You can use long file names and directory names in Windows 98 and in any applications that support long file names. The eight-character limit on file names that was imposed by the file system under MS-DOS no longer holds.
The file system in Windows 98 permits exclusive access to a disk device for file system utilities. For example, ScanDisk, a file system utility, requires exclusive access to the file system to ensure data integrity in a multitasking environment. Otherwise, if a file on the disk were to be saved while the utility was writing information to the disk at the same time, data corruption could occur.
The file system also detects when Windows 98 shuts down improperly. If Windows 98 is shut down without going through the standard shutdown sequence, real mode Scandisk will be executed at the next startup. The purpose of running Scandisk is to correct potential errors in the file allocation table (FAT) before continuing the boot process. In the event that a Disk read/write error is encountered during normal Windows 98 operation, a flag will also be set to run real mode Scandisk with Surface Scan.
Exclusive disk access means you can now run disk management and optimization utilities without quitting Windows. You can even complete tasks, such as disk defragmentation, without stopping work in other applications. The exclusive access support is used by the disk utilities provided with Windows 98 and can be used in Windows-based disk management utilities from any vendors that take advantage of the related application programming interface (API) in their utilities.
File allocation table (FAT) refers to a disk format, which is a way of organizing the storage space on a hard disk. The table organizes information about the files on the hard disk, representing each one as a chain of numbers that identifies where each part of a file is located. The FAT itself is similar to a table of contents in a book—the operating system uses it to look up a file and find which clusters that file is written to on the hard disk.
FAT is probably the most widely recognized disk format, being read by most operating systems. Microsoft originally devised FAT to manage files on floppy disks, and adapted it as a standard for file and disk management in MS-DOS. A 12-bit FAT was first used for managing floppy disks and logical drives smaller than 16 MB. MS-DOS version 3.0 introduced the 16-bit FAT for larger drives.
FAT32 goes beyond the capabilities of FAT16. The most prominent feature is that it supports drives of up to 2 terabytes in size. In addition, FAT32 decreases the cluster size on large drives, thus reducing the amount of unused space. For example, with FAT16, a 2 GB drive has a 32 KB cluster size. The same drive under FAT32 has 4 KB clusters.
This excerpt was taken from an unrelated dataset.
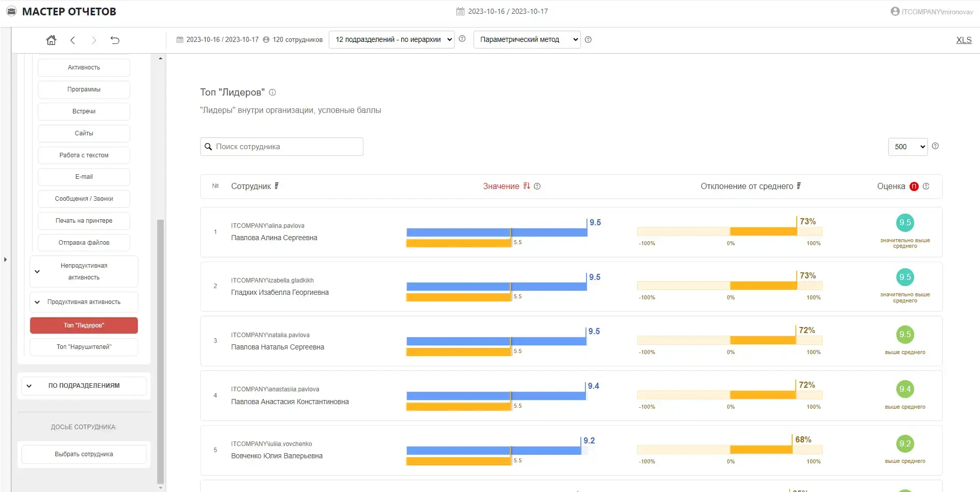The width and height of the screenshot is (980, 492).
Task: Expand the ПО ПОДРАЗДЕЛЕНИЯМ section
Action: [x=84, y=386]
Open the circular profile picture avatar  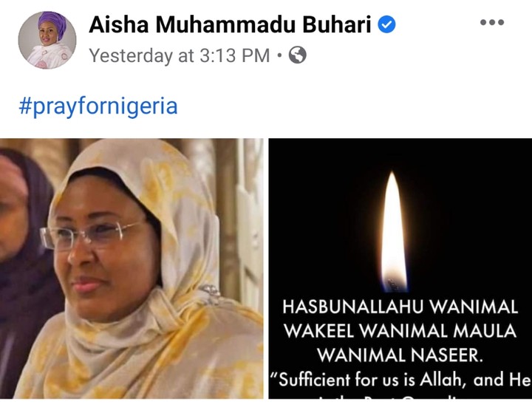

To maintain the greatest possible compatibility with existing programs, networks, and device drivers, FAT32 was implemented with as little change as possible to existing architecture, internal data structures APIs, and on-disk format for Windows 98.
However, because 4 bytes are now required to store cluster values, many internal and on-disk data structures and published APIs have been revised or expanded. In some cases, existing APIs have been prevented from working on FAT32 drives to prevent legacy disk utilities that use them from damaging the FAT32 drives. Most programs will be unaffected by these changes. Existing tools and drivers should continue to work on FAT32 drives. However, MS-DOS block device drivers (for example, Aspidisk.sys) and disk tools must be revised to support FAT32 drives.
All of Microsoft’s bundled disk tools (Format, FDISK, Defrag, and MS-DOS-based and Windows-based ScanDisk) have been revised to work with FAT32. In addition, Microsoft is working with leading device driver and disk tool vendors to support them in revising their products to support FAT32.
Note
A FAT32 volume cannot be compressed using Microsoft DriveSpace 3.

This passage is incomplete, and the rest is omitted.